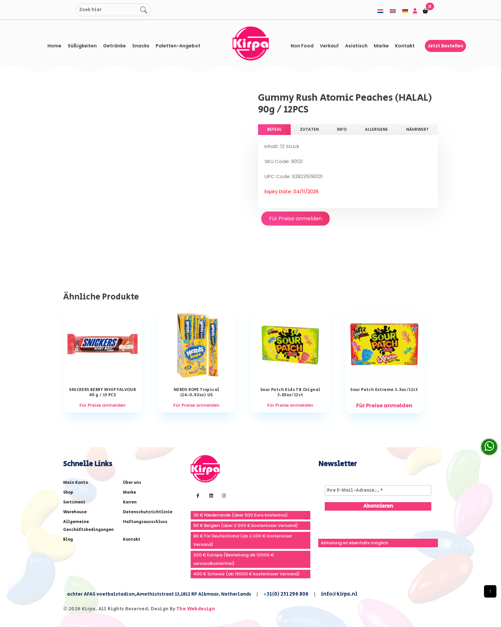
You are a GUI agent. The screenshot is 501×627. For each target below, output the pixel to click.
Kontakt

------------------------------------

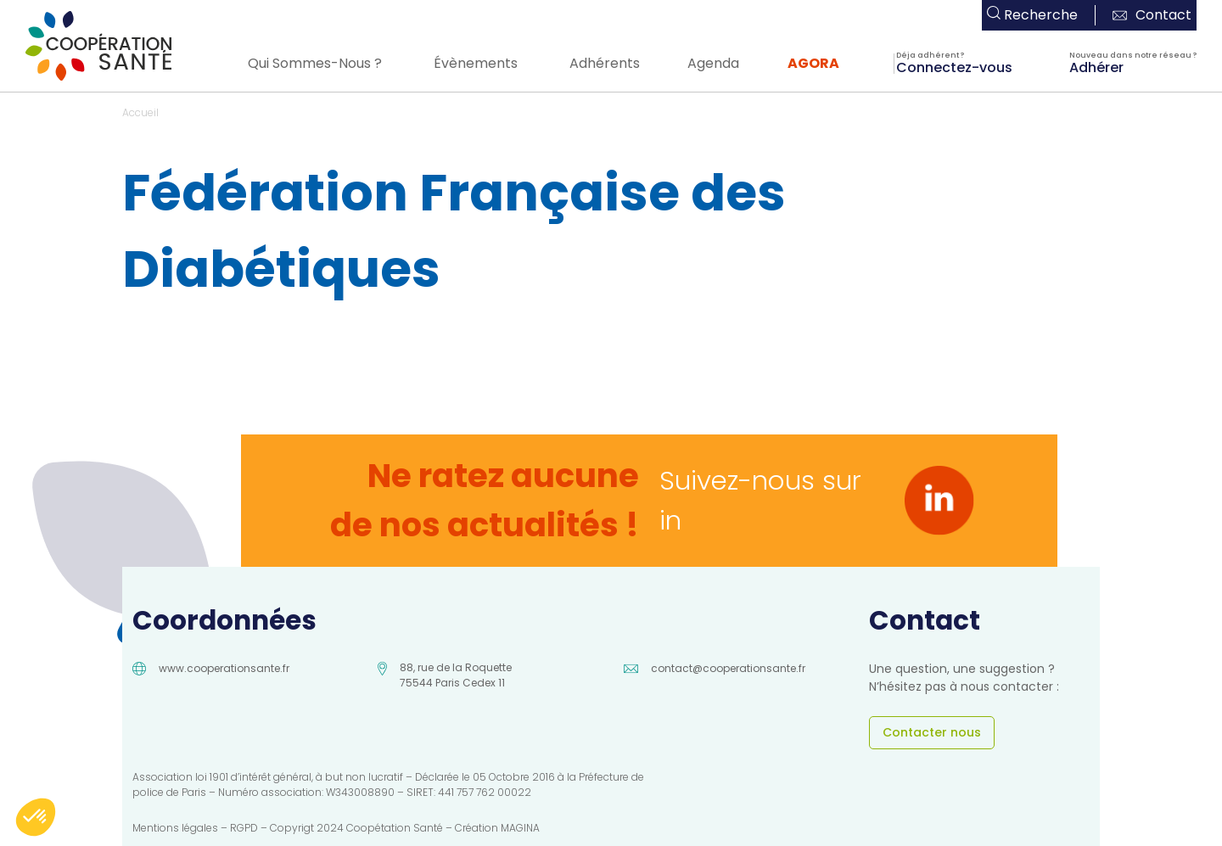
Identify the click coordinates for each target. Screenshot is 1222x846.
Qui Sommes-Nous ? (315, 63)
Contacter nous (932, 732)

------------------------------------

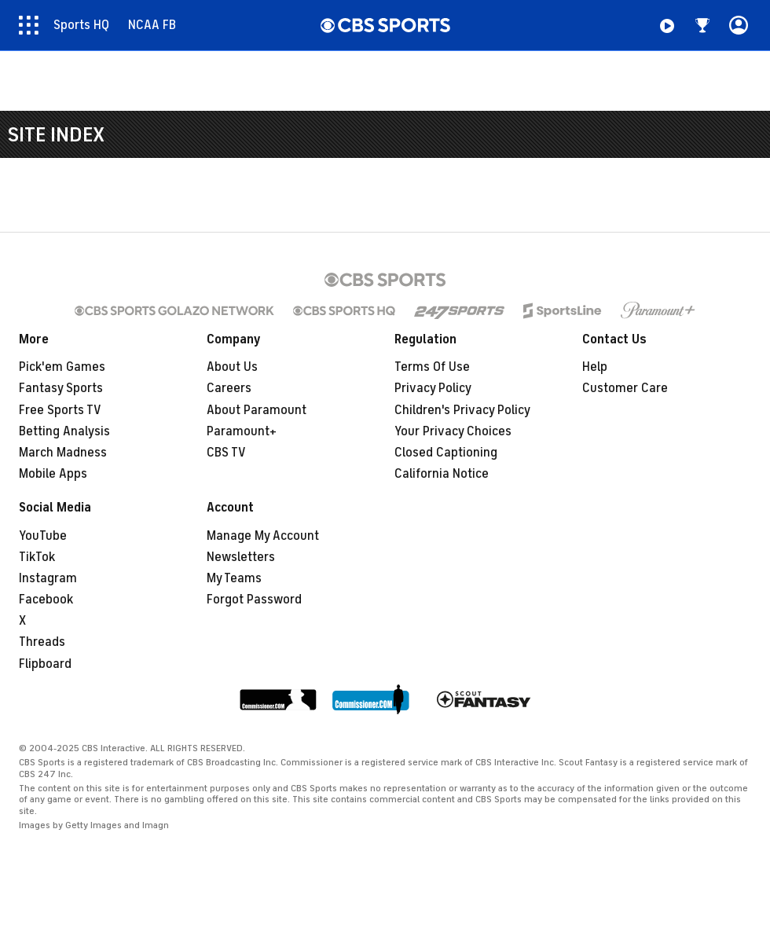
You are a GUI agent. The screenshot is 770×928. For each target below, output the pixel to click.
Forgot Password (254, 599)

------------------------------------

§ **PROBLEM TO WORK ON**
Gather every line in the data above that contains the string "each".

§ **THE ANSWER**
You are a GUI agent. The screenshot is 501×627. For each target below, output the pixel to click.
Identify the click coordinates for each target. Screenshot is 1222x846.
You are a GUI agent. The screenshot is 770×928. For each target below, output the pixel to click.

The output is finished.